PETALING JAYA: The Malaysian Trades Union Congress (MTUC) has said automation and mechanisation should not result in unemployment and that the government should look at increasing wages to attract locals.
“It is pointless to automate and modernise work when minimum wage is kept low, because this will not attract local workers and Malaysia will continue to depend on migrant workers,” MTUC secretary general J Solomon said.
The government must, therefore, carefully study the effects of such a policy for the manufacturing and agricultural sectors, he added.
“The Industrialised Building System (IBS) to reduce low-skilled foreign workers will not be a good idea if it is for the purpose of completely eradicating human participation and intervention,” he told FMT.
He was commenting on the government’s decision to encourage automation and mechanisation, especially in the manufacturing and agricultural sectors, to reduce dependency on foreign workers as underlined in the 11th Malaysia Plan Mid-Term Review.
In the manufacturing sector, the government will continue to encourage the implementation of the IBS to reduce low-skilled foreign workers.
Solomon said when people were laid off because of automation they lost their self–esteem, adding that they might be the sole breadwinners in the family.
He said workers could not go to a new workplace as they were deemed to be unemployable in the new environment.
“They cannot be retrained because of their advanced age,” he said, adding this was one of the social costs to consider.
However, he said, there would be a need to introduce automation and mechanisation in some sectors if Malaysia could not produce sufficient local workers to cater to the demands.
He said it was all right for some automation in sectors with an abundance of migrant workers, which caused a wage depression, and sectors that depended too much on migrant labour.
Meanwhile, Federation of Malaysian Manufacturers (FMM) vice-president Nathan Suppiah welcomed the plan to increase automation and mechanisation to reduce dependency on foreign workers.
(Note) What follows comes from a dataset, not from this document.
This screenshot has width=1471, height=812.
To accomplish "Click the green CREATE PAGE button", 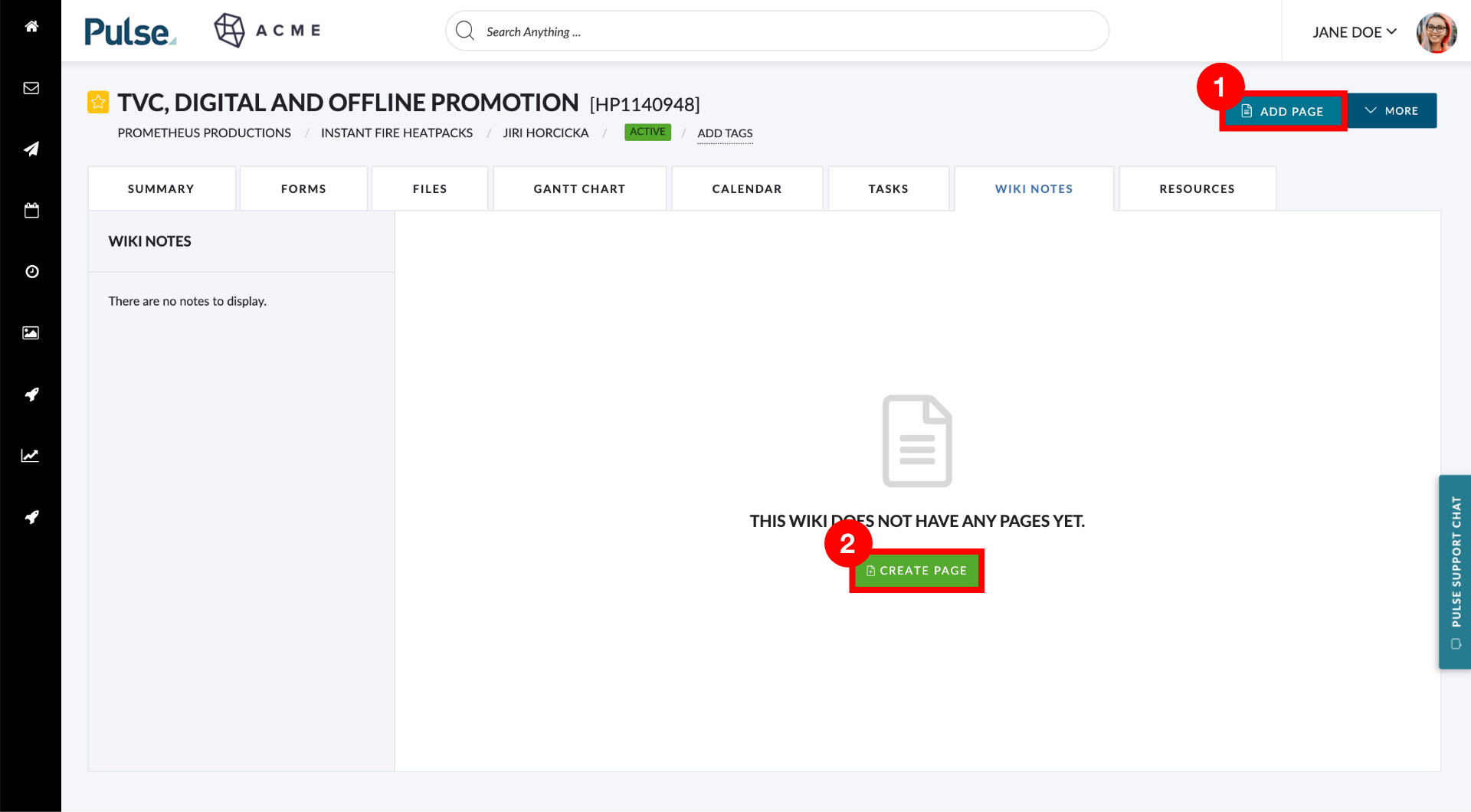I will [916, 570].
Nathan said there are many problems in hiring foreign workers. This includes “endless problems” in requesting for foreign workers, difficulty in renewing work permits, and agents at every level thus creating obstacles.
However, he said, there should be a public-private partnership to provide outreach programmes to guide the industry in the adoption of automation and mechanisation.
“Like in many developed and industrialised countries, Malaysian industries are also quickly adopting the benefits of Industrial Revolution 4.0.
“But this takes time as we need to skill up, and re-skill, in our human resources development first.”